* [TASKS TO CARRY OUT]:
a) From the article on sticking medical devices to skin, extract the passage starting at "Adhesive failures should" and ending at "with that tape.".
b) Answer these questions using the article on sticking medical devices to skin:
(i) What name does it give to the swelling of the epidermis by trapped moisture?
(ii) For how long does it say a monitoring device might be secured?
(iii) In what year was the work listed under Reference published?

* [TEXT SHOWN]:
━━━━━━━━━━━━━━━━━━━━

Bret Ludwig, 3M

A Medical Device Designer’s Guide to the Pitfalls and Blind Alleys of Sticking to Skin

By Bret Ludwig, Ph.D.
Bret Ludwig, 3M

The requirements an adhesive must fulfill to hold your device to it safely provide a myriad of opportunities to fail.

Skin is a challenging substrate and the requirements an adhesive must fulfill to hold your device to it safely provide a myriad of opportunities to fail. The most obvious failure is, of course, your device falling off before the end of its mission, whether that was securing a drug delivery device for a few hours or a monitoring device for two weeks. A device falling off could mean a patient is not getting the treatment or collecting the data they need…and it leaves them thinking “this device failed” while holding a device with your company’s name on it, figuratively or literally.

Finding an adhesive that sticks well enough, long enough is only the first challenge. Imagine: Your device stayed securely attached for the prescribed time and removed without damaging the skin it was stuck to… but the skin is swollen and moist because the combination of device and tape trapped moisture against the skin. Known as maceration, this swelling of the epidermis by trapped moisture weakens it, leaving it more prone to skin stripping and damage.1 Maceration signals insuffcient breathability (letting moisture out and oxygen in) beneath your device.

Adhesive failures should never ruin a medical device developer’s day, because guarding against them is part of tape development. Adhesive developers strive to test their products against every common combination of material and process, yet inevitably someone pairs a stick-to-skin tape with a device assembly that wasn’t tested with that tape.

There is no shortage of potential pitfalls in the selection of the right adhesive for your wearable device. Working with a guide versed in the landscape of challenges with the experience and tools to
help you overcome them can save time, money and frustration.

Reference

  1. White R.J., Cutting K.F. (2003). Interventions to avoid maceration of the skin and wound bed; British Journal of Nursing.

━━━━━━━━━━━━━━━━━━━━

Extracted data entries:
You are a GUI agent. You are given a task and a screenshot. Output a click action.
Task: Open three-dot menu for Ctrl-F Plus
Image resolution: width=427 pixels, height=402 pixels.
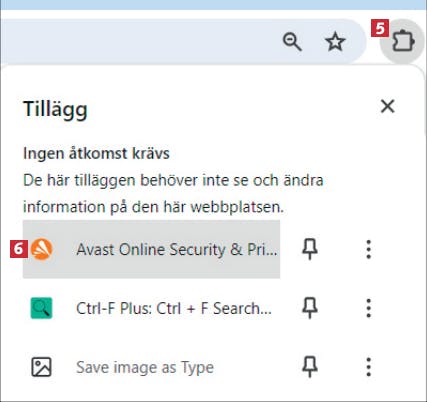(x=368, y=308)
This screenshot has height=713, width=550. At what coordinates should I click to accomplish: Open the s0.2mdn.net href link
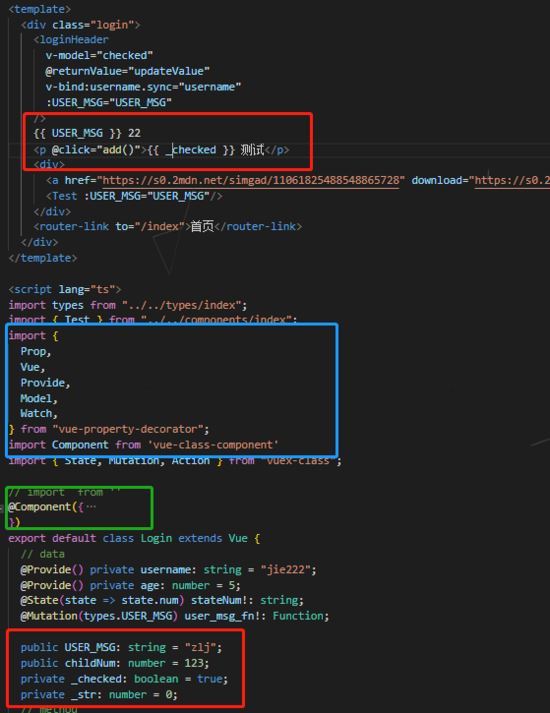(250, 181)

━━━━━━━━━━━━━━━━━━━━

* [EXPECTED RESPONSES]:
a)
Adhesive failures should never ruin a medical device developer’s day, because guarding against them is part of tape development. Adhesive developers strive to test their products against every common combination of material and process, yet inevitably someone pairs a stick-to-skin tape with a device assembly that wasn’t tested with that tape.

b)
(i) Maceration
(ii) Two weeks
(iii) 2003